物語というものは作者の意図とは異なって進んでいくものです。
とんぼと円空を合わせるつもりが、とんぼは全然違う方向へ旅立ってしまいました。

さて第1章のあとがきの中でも触れたのですが、第1章が父と子の物語を一つのキーとしたのに対して
第2章は母と子の物語をキーにするつもりです。
今回の話はその象徴的な話の一つでもあります。

化け猫であることが村人に知られた碁魔は一人家を出てそれ以来、夫にも息子にも会っていない。
しかし、彼女が手にした地獄耳の能力はどこにいても息子の声を耳に運ぶ。
(ちなみに息子の魅佐碁はスピンオフストーリー1に主人公として登場しています。

子猿の聞旦は体をはって母を守り、母の身代わりにその顔を奪われた。しかし顔のなくなった子供を自分の子と認識できない母猿は聞旦を見て驚き、逃げ出してしまう。

そうして円空。
彼は江戸時代初期の仏師、一生のうちで12万体もの仏像を彫った。子供が風を引けば、村人はお寺に円空の彫った仏像を借り受けに行き、病気が治ると寺に返しに行く。民衆の中で生き、民衆に愛された偉いお坊さんだ。
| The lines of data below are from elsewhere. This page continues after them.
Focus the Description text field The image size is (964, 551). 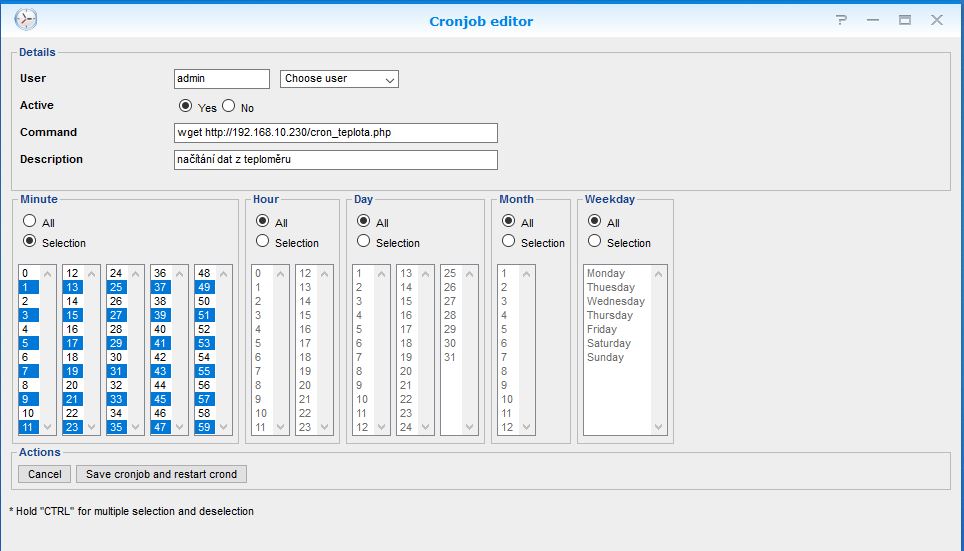coord(335,160)
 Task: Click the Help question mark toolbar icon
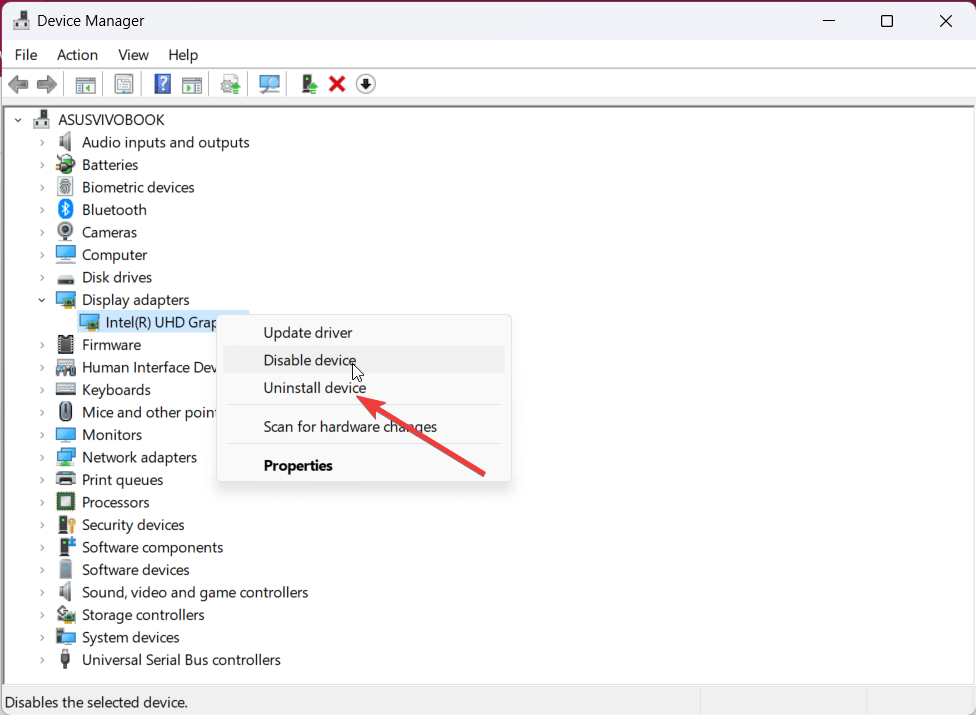coord(162,84)
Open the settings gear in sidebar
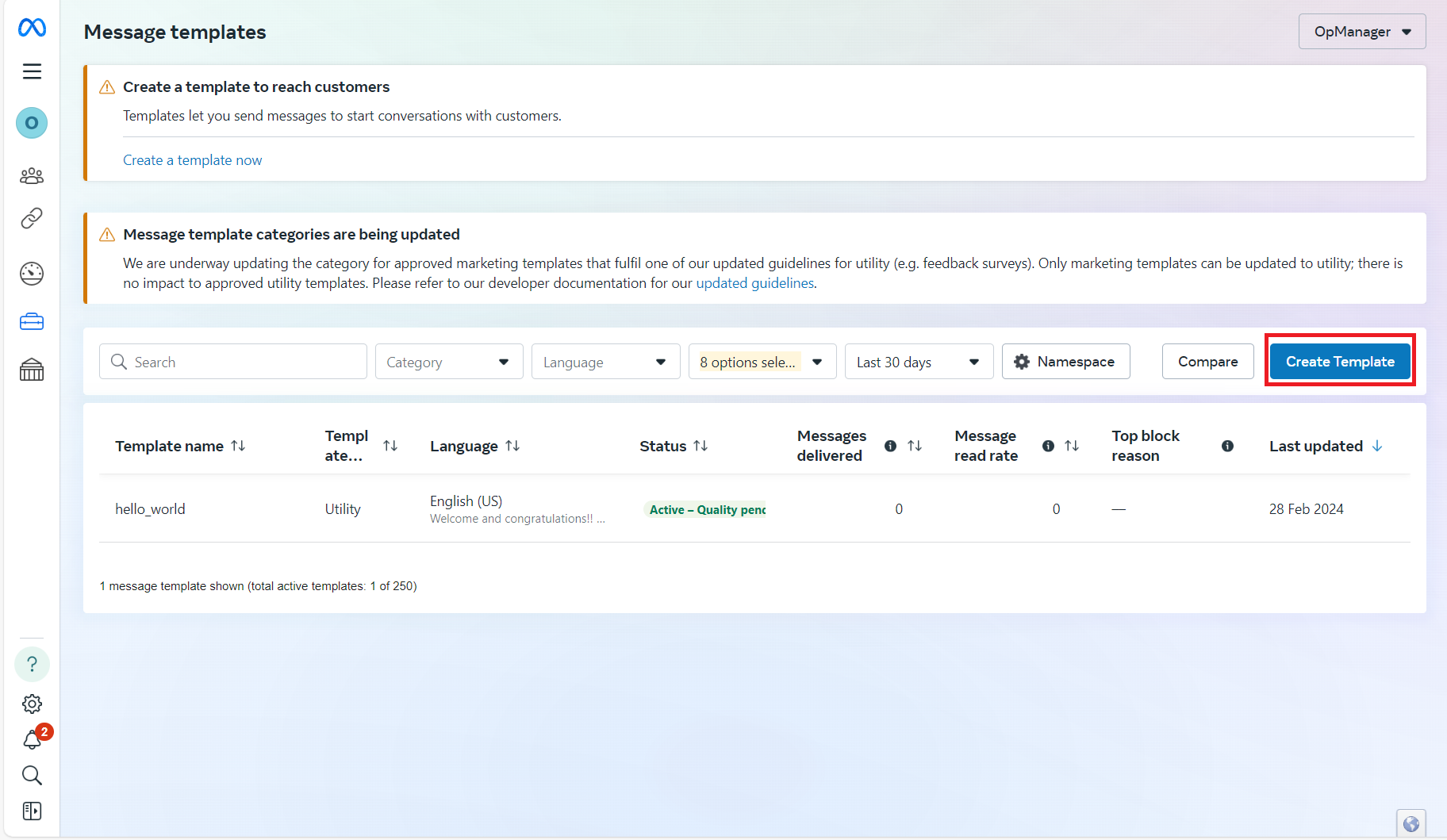1447x840 pixels. click(x=32, y=704)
彼自身、幼い時に長良川の洪水により母親を亡くし、その後仏門に入った。
彼が自らの最期の時を悟り入定したのは母親の命を奪った長良川のほとりである。
洞戸に残る母と自らを彫ったのではないかと思われる3体一対の仏像は見ているだけで涙を誘う。
(詳しくは下書きコンテンツ円空の旅にて)

第2章を隠しテーマとして母子編にしようと思ったのは2015年11月の円空に旅がその大きなきっかけである。